[Text under study]:
☆ ☆ ☆ ☆

4. CpG_distrb_gene_centered.py

4.1. Description

This program calculates the distribution of CpG over gene-centered genomic regions including ‘Coding exons’, ‘UTR exons’, ‘Introns’, ‘ Upstream intergenic regions’, and ‘Downsteam intergenic regions’.

Notes

Please note, a particular genomic region can be assigned to different groups listed above, because most genes have multiple transcripts, and different genes could overlap on the genome. For example, a exon of gene A could be located in a intron of gene B. To address this issue, we define the priority order as below:

  • Coding exons

  • UTR exons

  • Introns

  • Upstream intergenic regions

  • Downsteam intergenic regions

Higher-priority group override the low-priority group. For example, if a certain part of a intron is overlapped with exon of other transcripts/genes, the overlapped part will be considered as exon (i.e. removed from intron) since “exon” has higher priority.

☆ ☆ ☆ ☆

[Input data]:
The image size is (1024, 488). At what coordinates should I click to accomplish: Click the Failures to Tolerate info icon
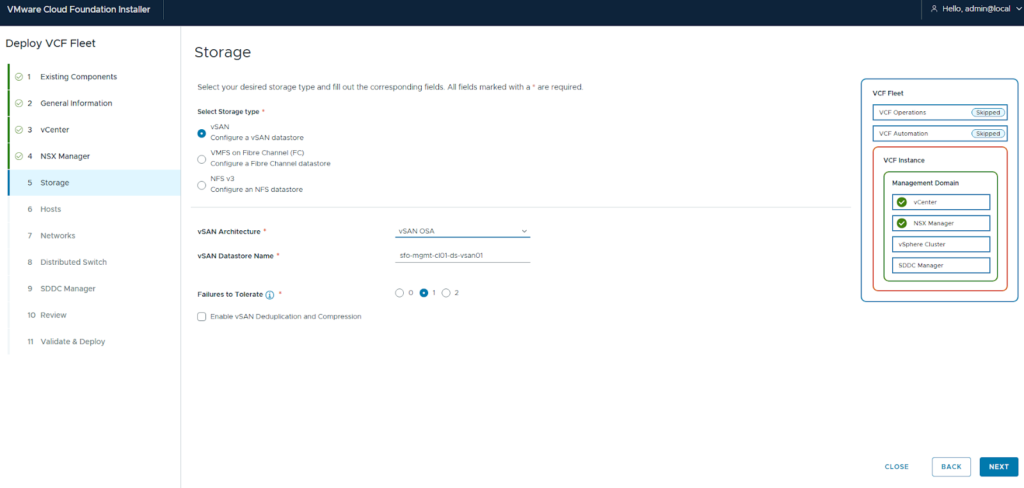pos(270,295)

☆ ☆ ☆ ☆

[Tasks for this exercise]:
a – Reproduce the part of the CpG_distrb_gene_centered.py documentation from "This program calculates" to "and ‘Downsteam intergenic regions’.".
b – Answer these questions from the CpG_distrb_gene_centered.py documentation:
(i) Which group has the highest priority?
(ii) Why can a particular genomic region be assigned to different groups?
(iii) If part of an intron overlaps an exon of another transcript, what is that overlapped part considered?
c – Extend the CpG_distrb_gene_centered.py documentation past its final sentence.
The lines are separate material, unrelated to the CpG_distrb_gene_centered.py documentation.

[Written responses]:
a –
This program calculates the distribution of CpG over gene-centered genomic regions including ‘Coding exons’, ‘UTR exons’, ‘Introns’, ‘ Upstream intergenic regions’, and ‘Downsteam intergenic regions’.

b –
(i) Coding exons.
(ii) Most genes have multiple transcripts, and different genes could overlap on the genome.
(iii) It is considered exon, which means it is removed from the intron.

c –
4.2. Options

--version

show program’s version number and exit

-h, --help

show this help message and exit

-i INPUT_FILE, --input-file-INPUT_FILE

BED file specifying the C position. This BED file should have at least 3 columns (Chrom, ChromStart, ChromeEnd). Note: the first base in a chromosome is numbered 0. This file can be a regular text file or compressed file (.gz, .bz2).

-r GENE_FILE, --refgene-GENE_FILE

Reference gene model in standard BED-12 format (https://genome.ucsc.edu/FAQ/FAQformat.html#format1).

-d DOWNSTREAM_SIZE, --downstream-DOWNSTREAM_SIZE

Size of down-stream intergenic region w.r.t. TES (transcription end site). default-2000 (bp)

-u UPSTREAM_SIZE, --upstream-UPSTREAM_SIZE

Size of up-stream intergenic region w.r.t. TSS (transcription start site). default-2000 (bp)

-o OUT_FILE, --output-OUT_FILE

Prefix of the output file.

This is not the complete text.